- [ACTION ITEM] Copy out the entire listing precisely.

- [MATERIAL PROVIDED]

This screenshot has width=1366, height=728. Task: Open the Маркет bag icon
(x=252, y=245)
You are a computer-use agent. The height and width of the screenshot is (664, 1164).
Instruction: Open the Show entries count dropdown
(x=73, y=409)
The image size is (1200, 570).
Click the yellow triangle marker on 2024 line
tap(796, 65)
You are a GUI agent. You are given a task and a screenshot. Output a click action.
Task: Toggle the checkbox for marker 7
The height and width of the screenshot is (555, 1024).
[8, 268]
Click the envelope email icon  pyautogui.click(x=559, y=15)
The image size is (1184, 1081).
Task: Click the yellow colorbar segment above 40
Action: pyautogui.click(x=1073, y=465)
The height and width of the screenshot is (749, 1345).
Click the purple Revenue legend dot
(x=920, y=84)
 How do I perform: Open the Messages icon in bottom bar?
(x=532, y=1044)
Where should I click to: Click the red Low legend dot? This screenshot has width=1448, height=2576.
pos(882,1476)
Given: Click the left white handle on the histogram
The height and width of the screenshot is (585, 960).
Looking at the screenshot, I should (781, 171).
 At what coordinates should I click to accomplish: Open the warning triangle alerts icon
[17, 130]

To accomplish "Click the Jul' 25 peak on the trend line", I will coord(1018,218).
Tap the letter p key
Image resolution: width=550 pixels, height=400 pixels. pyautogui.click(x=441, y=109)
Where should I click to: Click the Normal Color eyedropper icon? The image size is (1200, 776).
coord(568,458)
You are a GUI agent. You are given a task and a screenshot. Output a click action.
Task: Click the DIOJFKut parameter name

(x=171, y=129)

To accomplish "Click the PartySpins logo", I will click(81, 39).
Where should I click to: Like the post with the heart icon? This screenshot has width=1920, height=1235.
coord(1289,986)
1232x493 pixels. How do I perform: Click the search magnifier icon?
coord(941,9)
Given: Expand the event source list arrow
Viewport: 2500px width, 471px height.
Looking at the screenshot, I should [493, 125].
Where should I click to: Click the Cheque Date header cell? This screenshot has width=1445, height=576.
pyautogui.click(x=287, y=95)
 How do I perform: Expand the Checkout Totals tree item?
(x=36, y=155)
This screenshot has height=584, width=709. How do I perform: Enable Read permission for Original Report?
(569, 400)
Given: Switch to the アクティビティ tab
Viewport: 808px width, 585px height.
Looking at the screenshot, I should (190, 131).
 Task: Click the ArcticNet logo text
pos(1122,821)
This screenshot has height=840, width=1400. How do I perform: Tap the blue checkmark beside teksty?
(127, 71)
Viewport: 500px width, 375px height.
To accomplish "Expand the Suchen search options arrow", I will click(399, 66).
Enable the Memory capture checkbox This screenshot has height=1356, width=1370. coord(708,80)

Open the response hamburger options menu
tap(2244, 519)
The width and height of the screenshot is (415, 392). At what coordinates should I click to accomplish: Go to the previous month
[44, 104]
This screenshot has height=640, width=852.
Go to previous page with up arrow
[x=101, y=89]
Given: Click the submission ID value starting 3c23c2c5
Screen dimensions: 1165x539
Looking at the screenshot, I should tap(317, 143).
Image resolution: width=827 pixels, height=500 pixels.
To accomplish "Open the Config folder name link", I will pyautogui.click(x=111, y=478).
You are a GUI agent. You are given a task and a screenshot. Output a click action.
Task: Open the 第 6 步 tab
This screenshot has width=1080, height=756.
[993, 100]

- [RESPONSE FOR THIS EXERCISE]
This screenshot has width=1366, height=728. Task: Open the Маркет bag icon
(x=252, y=245)
You are a computer-use agent. The height and width of the screenshot is (664, 1164).
Instruction: Open the Show entries count dropdown
(x=73, y=409)
The image size is (1200, 570).
Click the yellow triangle marker on 2024 line
tap(796, 65)
You are a GUI agent. You are given a task and a screenshot. Output a click action.
Task: Toggle the checkbox for marker 7
The height and width of the screenshot is (555, 1024).
[8, 268]
Click the envelope email icon  pyautogui.click(x=559, y=15)
The image size is (1184, 1081).
Task: Click the yellow colorbar segment above 40
Action: pyautogui.click(x=1073, y=465)
The height and width of the screenshot is (749, 1345).
Click the purple Revenue legend dot
(x=920, y=84)
 How do I perform: Open the Messages icon in bottom bar?
(x=532, y=1044)
Where should I click to: Click the red Low legend dot? This screenshot has width=1448, height=2576.
pos(882,1476)
Given: Click the left white handle on the histogram
The height and width of the screenshot is (585, 960).
Looking at the screenshot, I should (781, 171).
 At what coordinates should I click to accomplish: Open the warning triangle alerts icon
[17, 130]

To accomplish "Click the Jul' 25 peak on the trend line", I will coord(1018,218).
Tap the letter p key
Image resolution: width=550 pixels, height=400 pixels. pyautogui.click(x=441, y=109)
Where should I click to: Click the Normal Color eyedropper icon? The image size is (1200, 776).
coord(568,458)
You are a GUI agent. You are given a task and a screenshot. Output a click action.
Task: Click the DIOJFKut parameter name

(x=171, y=129)

To accomplish "Click the PartySpins logo", I will click(81, 39).
Where should I click to: Like the post with the heart icon? This screenshot has width=1920, height=1235.
coord(1289,986)
1232x493 pixels. How do I perform: Click the search magnifier icon?
coord(941,9)
Given: Expand the event source list arrow
Viewport: 2500px width, 471px height.
Looking at the screenshot, I should [493, 125].
Where should I click to: Click the Cheque Date header cell? This screenshot has width=1445, height=576.
pyautogui.click(x=287, y=95)
 How do I perform: Expand the Checkout Totals tree item?
(x=36, y=155)
This screenshot has height=584, width=709. How do I perform: Enable Read permission for Original Report?
(569, 400)
Given: Switch to the アクティビティ tab
Viewport: 808px width, 585px height.
Looking at the screenshot, I should (190, 131).
 Task: Click the ArcticNet logo text
pos(1122,821)
This screenshot has height=840, width=1400. How do I perform: Tap the blue checkmark beside teksty?
(127, 71)
Viewport: 500px width, 375px height.
To accomplish "Expand the Suchen search options arrow", I will click(399, 66).
Enable the Memory capture checkbox This screenshot has height=1356, width=1370. coord(708,80)

Open the response hamburger options menu
tap(2244, 519)
The width and height of the screenshot is (415, 392). At what coordinates should I click to accomplish: Go to the previous month
[44, 104]
This screenshot has height=640, width=852.
Go to previous page with up arrow
[x=101, y=89]
Given: Click the submission ID value starting 3c23c2c5
Screen dimensions: 1165x539
Looking at the screenshot, I should tap(317, 143).
Image resolution: width=827 pixels, height=500 pixels.
To accomplish "Open the Config folder name link", I will pyautogui.click(x=111, y=478).
You are a GUI agent. You are given a task and a screenshot. Output a click action.
Task: Open the 第 6 步 tab
This screenshot has width=1080, height=756.
[993, 100]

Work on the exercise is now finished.